One of the leaders of the scene in Berlin is Markus Müschenich. Ever since he decided to devote his life to digital medicine, the 56-year-old’s life has been unrelenting: here, an appointment with German Health Minister Hermann Gröhe, there a video conference with a promising startup. Müschenich is pretty much constantly speaking into the headset of his telephone, and when he’s not, he is giving presentations to doctors, insurance company officials and politicians. A former pediatrician, he always wanted to do more than just treat patients. “I still don’t regret having set aside my lab coat,” he says.
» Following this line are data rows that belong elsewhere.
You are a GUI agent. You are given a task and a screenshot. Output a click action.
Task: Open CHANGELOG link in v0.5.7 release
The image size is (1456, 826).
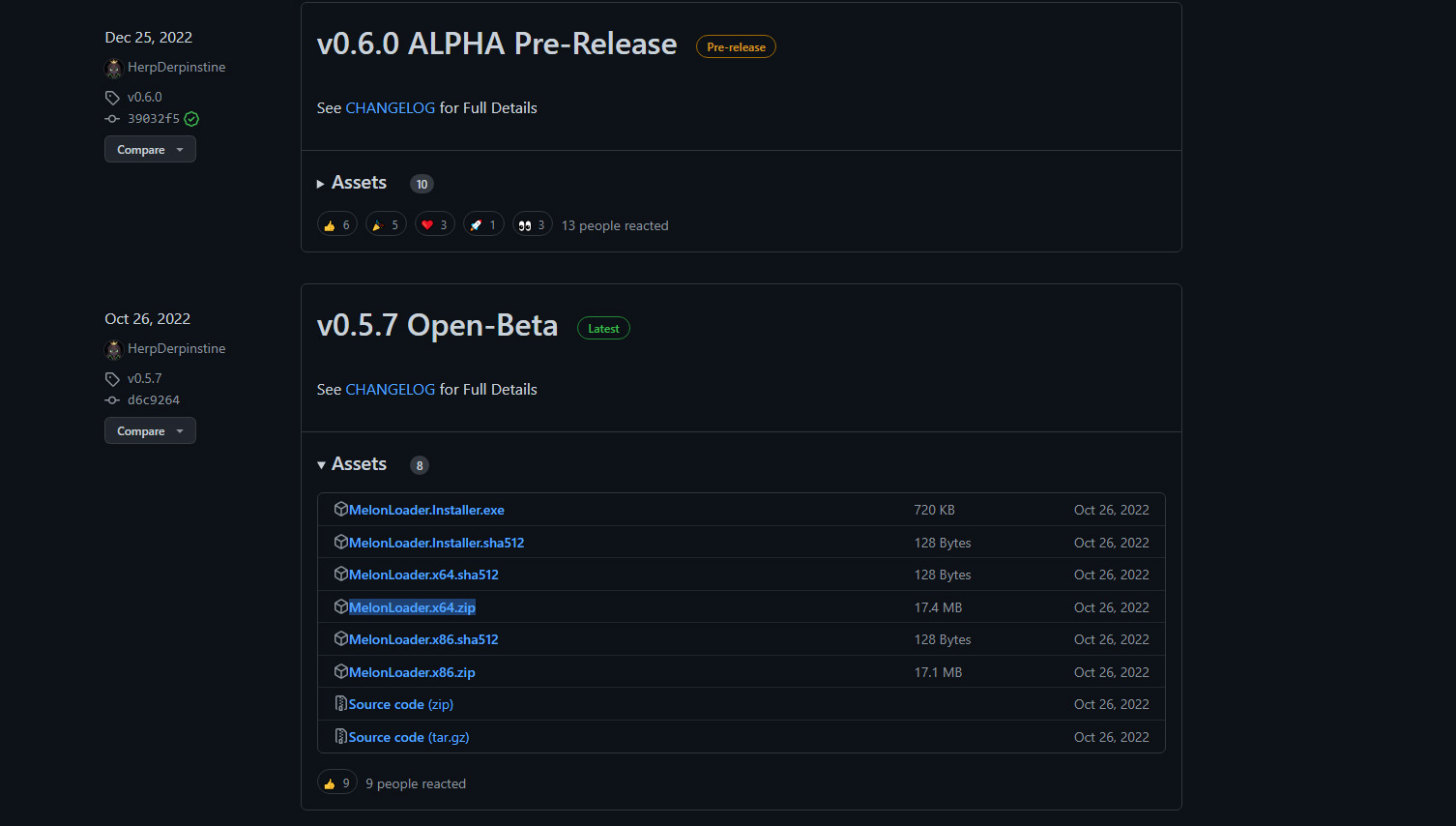pos(390,390)
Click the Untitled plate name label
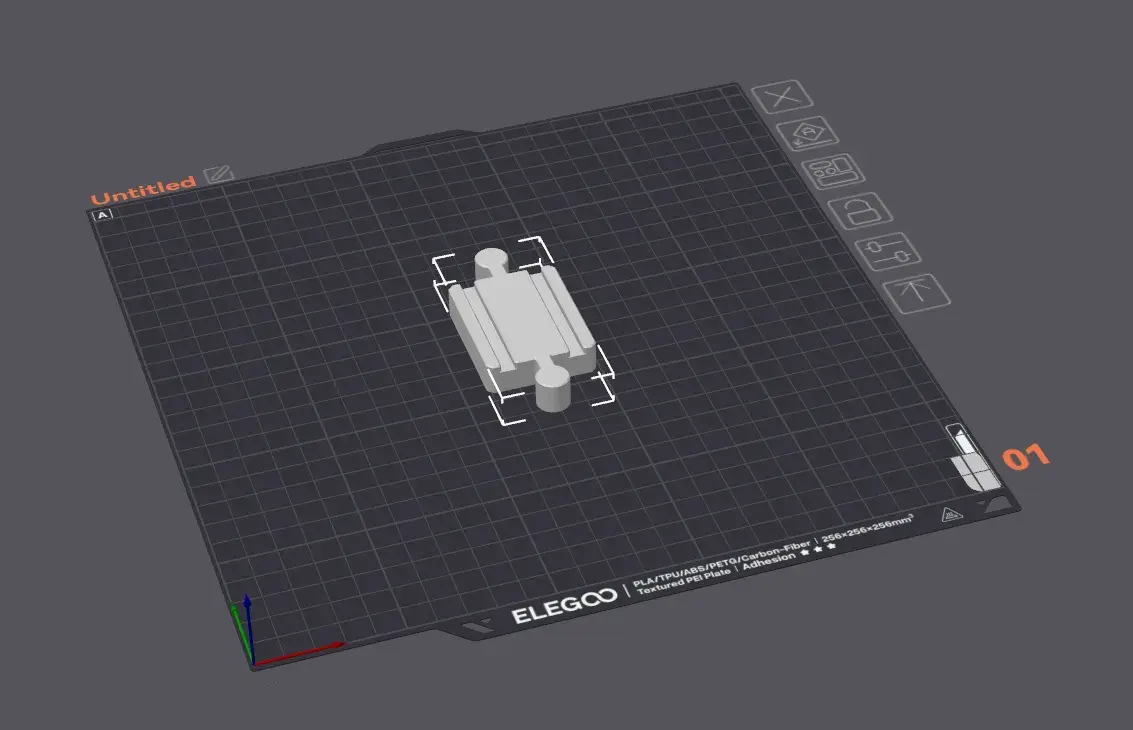1133x730 pixels. (143, 190)

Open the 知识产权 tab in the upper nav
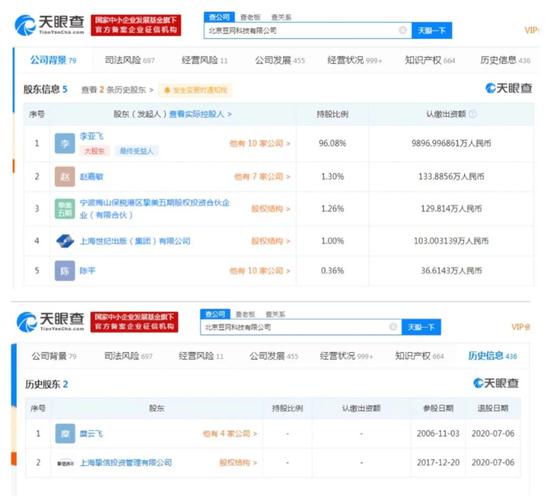click(430, 60)
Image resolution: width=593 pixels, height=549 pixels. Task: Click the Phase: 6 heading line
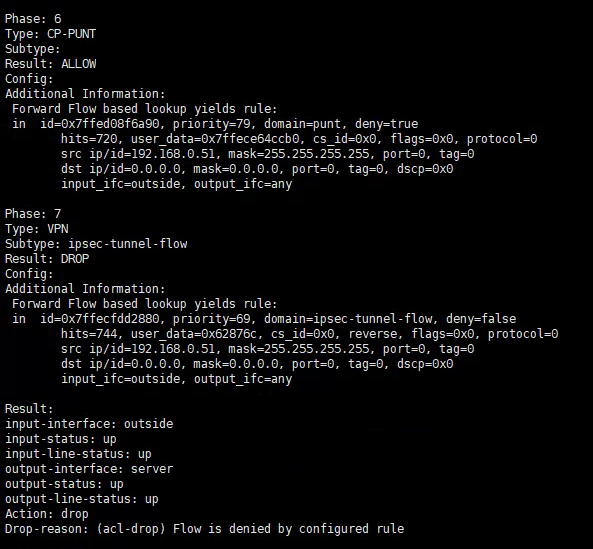33,19
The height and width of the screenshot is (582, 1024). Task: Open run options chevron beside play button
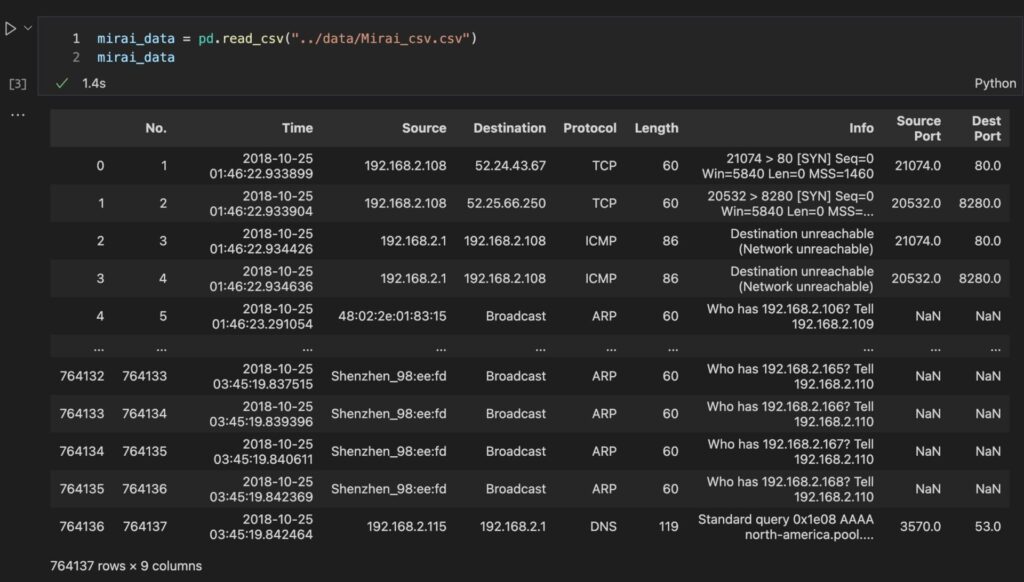click(x=28, y=28)
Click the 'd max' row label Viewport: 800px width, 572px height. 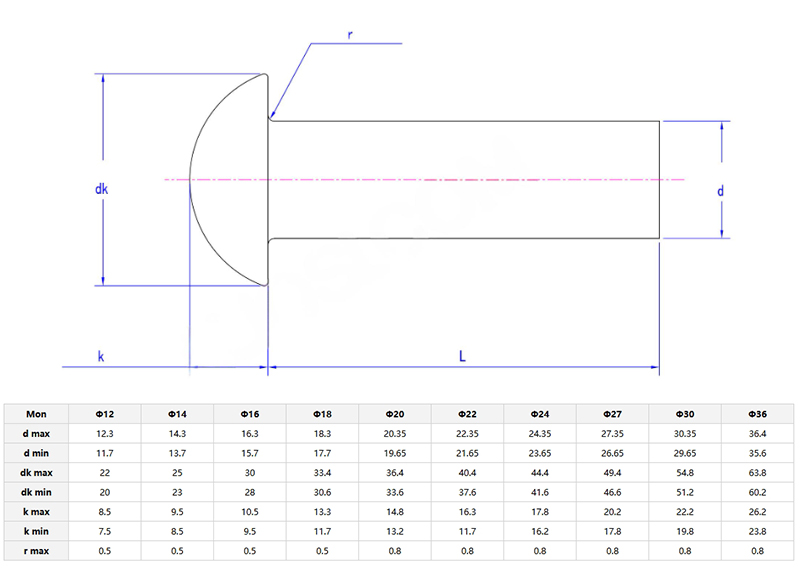point(36,434)
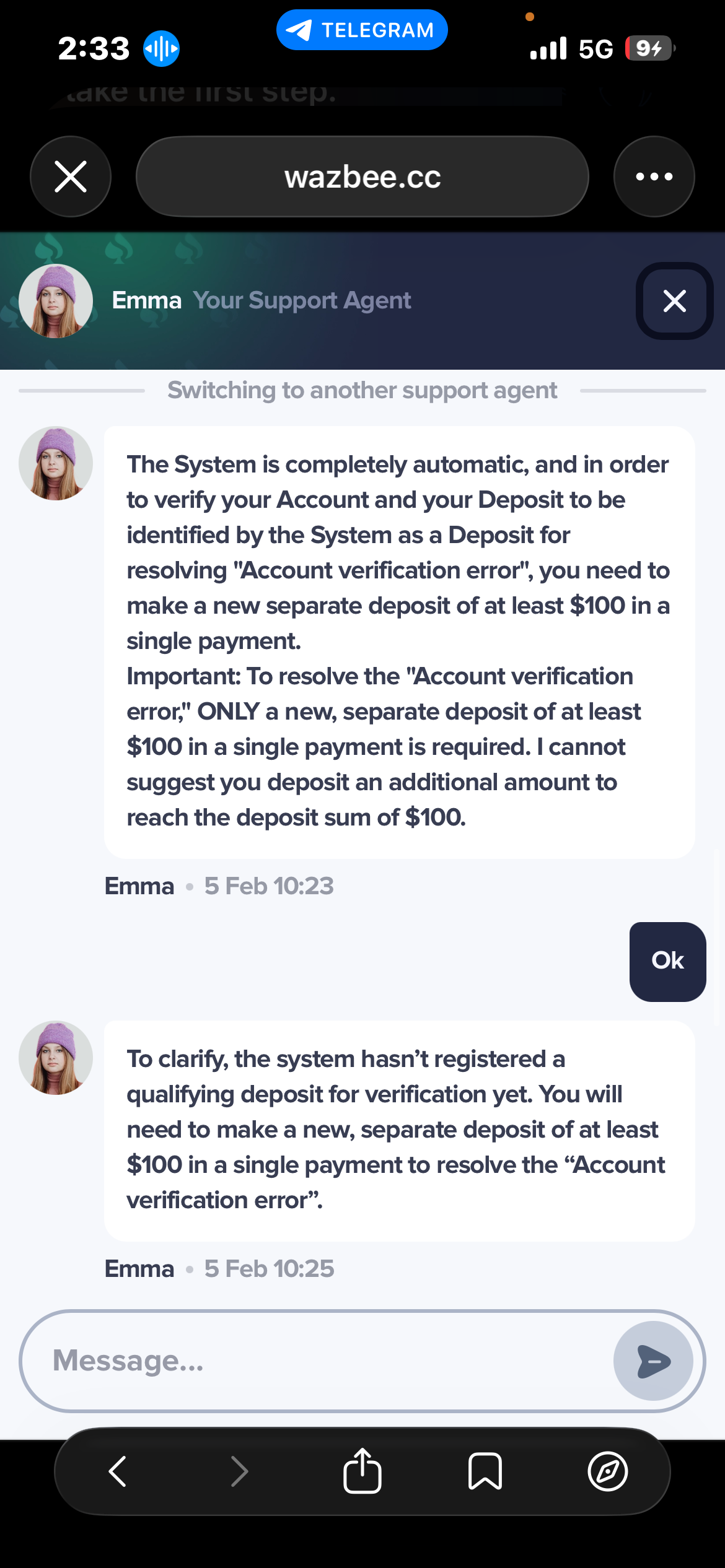Open the three-dot browser options menu
Viewport: 725px width, 1568px height.
click(654, 176)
Müschenich was part of the management team at a hospital in Berlin before becoming a member of the board of directors at Sana, a chain of hospitals and clinics in Germany. But he didn’t find his true calling either in pediatrics or in analyzing the economic data of heart centers. He moved on to found a company that developed an app to help cure cross-eyed children — and then convinced the health insurance company Barmer to refund the price of the app to its customers. The result was the first-ever prescription app. Today, he owns the company Flying Health, an incubator for medical industry startups that shares both its money and know-how. His portfolio includes Patientus, a Lübeck-based company that offers doctor consultations by video link, and he offers consulting to the diabetes startup mySugr, which was just recently sold to the Swiss pharma-giant Roche. He is also involved in a company developing software for pregnant women called Onelife and is trying to increase the value of Neotiv, the company that is developing an app to identify Alzheimer’s.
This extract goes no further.